Mirkarimi didn’t immediately respond to requests for comment.
[Updated 10/12/12]: Mirkarimi’s attorney David Waggoner said in an email Wednesday that the sheriff “is focused on renewing his job duties and it would be inappropriate and premature to respond to demands made in the heat of the moment. It’s time for cooler heads to prevail on all sides and for everyone to get back to performing the jobs they were elected to carry out.” [End update]
The Board of Supervisors voted 7-4 Tuesday, October 9 not to sustain Mayor Ed Lee’s official misconduct charges against Mirkarimi. Lee suspended Mirkarimi without pay in March after he pleaded guilty to a misdemeanor charge that stemmed from a December 2011 domestic violence incident with his wife, Eliana Lopez.
The DA said he appreciates the work of the board and other city officials, but “I believe I echo the sentiment of many San Franciscans when I say I have grave concerns about Ross Mirkarimi’s ability to manage the sheriff’s department. … What I will not accept is any compromise of public safety as a result of his reinstatement.”

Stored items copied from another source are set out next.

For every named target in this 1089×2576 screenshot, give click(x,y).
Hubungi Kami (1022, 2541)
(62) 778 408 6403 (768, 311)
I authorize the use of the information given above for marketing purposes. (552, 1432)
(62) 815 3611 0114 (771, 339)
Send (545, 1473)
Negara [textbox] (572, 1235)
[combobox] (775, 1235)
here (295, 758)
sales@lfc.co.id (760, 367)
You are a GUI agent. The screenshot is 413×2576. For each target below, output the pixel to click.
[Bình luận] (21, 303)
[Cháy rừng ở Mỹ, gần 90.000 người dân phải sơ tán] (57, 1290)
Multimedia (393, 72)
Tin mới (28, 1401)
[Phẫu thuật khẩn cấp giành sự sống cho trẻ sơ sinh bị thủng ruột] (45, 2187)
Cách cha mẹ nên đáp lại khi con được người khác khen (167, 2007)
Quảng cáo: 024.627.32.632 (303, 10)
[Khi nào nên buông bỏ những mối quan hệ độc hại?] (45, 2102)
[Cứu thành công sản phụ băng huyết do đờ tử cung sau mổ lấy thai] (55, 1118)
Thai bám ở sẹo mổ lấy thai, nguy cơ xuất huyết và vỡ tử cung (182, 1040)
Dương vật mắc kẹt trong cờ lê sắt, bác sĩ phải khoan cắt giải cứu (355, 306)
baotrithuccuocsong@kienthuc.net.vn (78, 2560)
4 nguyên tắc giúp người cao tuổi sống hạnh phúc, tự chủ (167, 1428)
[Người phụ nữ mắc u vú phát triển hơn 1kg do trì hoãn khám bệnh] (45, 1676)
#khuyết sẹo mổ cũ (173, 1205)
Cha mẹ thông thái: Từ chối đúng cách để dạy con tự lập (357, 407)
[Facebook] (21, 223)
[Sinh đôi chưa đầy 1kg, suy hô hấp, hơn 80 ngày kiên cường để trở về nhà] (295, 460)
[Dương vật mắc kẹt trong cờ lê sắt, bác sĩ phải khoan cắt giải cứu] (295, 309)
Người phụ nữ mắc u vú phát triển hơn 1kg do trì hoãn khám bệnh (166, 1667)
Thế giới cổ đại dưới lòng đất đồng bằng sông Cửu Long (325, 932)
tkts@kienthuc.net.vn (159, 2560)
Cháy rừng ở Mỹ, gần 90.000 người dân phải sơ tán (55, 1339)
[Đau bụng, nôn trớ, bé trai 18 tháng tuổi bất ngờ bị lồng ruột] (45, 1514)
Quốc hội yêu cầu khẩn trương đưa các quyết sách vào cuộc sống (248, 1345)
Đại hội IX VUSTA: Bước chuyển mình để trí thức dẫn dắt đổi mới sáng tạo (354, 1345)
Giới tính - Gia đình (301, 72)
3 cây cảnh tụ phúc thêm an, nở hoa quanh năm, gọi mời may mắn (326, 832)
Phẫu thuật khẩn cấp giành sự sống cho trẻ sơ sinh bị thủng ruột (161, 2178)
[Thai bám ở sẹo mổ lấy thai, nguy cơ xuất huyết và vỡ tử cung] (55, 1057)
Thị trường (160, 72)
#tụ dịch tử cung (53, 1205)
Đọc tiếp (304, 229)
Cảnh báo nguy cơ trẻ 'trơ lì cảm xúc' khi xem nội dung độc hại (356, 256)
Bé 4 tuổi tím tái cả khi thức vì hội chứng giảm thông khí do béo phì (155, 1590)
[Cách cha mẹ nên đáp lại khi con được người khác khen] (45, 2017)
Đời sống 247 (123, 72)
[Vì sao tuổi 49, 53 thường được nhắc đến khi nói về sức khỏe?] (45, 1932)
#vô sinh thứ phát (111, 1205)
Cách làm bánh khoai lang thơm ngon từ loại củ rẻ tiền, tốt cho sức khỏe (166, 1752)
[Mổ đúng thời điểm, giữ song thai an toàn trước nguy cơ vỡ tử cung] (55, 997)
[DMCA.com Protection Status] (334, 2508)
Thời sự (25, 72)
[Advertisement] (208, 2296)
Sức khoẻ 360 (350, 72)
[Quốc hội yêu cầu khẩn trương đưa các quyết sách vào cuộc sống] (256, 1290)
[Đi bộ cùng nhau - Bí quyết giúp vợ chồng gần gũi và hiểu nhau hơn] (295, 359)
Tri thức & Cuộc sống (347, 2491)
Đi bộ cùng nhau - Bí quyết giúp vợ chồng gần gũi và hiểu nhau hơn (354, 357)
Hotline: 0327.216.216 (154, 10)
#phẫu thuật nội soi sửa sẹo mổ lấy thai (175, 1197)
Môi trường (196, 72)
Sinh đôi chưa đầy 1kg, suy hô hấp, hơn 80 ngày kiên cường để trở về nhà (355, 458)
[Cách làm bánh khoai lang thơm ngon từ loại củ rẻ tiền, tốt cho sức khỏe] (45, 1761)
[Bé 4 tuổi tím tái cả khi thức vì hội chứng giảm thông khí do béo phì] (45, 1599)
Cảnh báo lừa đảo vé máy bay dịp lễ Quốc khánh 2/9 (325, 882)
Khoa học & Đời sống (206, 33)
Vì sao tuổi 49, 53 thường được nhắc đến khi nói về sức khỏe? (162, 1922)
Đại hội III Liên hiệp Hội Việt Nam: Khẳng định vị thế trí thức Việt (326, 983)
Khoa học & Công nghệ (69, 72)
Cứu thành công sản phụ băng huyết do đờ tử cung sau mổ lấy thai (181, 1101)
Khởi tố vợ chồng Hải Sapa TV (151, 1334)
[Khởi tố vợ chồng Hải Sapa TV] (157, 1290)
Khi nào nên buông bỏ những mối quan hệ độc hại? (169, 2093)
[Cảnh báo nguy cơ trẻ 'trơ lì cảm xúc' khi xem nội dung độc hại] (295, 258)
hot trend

During the remainder of Mirkarimi’s three-year probation sentence, Gascón said, “he needs to wall himself off from this conflict by appointing a high level administrator within his department to oversee all domestic violence related work.” That administrator should be allowed to make all domestic violence-related decisions, including the domestic violence batterer’s program overseen by the sheriff’s department, supervision of inmates being held for domestic violence-related crimes, and direct discipline of sheriff’s personnel charged for domestic violence crimes, the DA said.
“I will not allow the clock to be rolled back on 30 years of progress in protecting victims of domestic violence,” Gascón stated. “No victim of crime should fear that their call for help will go unanswered. No victim should have to consider whether their claim will be taken seriously because they are reporting it to an individual who has committed the same crime.”
Gascón has encountered some questions about his office’s handling of domestic violence cases. The SF Public Press recently reported the DA’s office’s “prosecutions for domestic violence crimes was the lowest per capita in the Bay Area.” Gascón has said his office would examine the situation, the news site reported.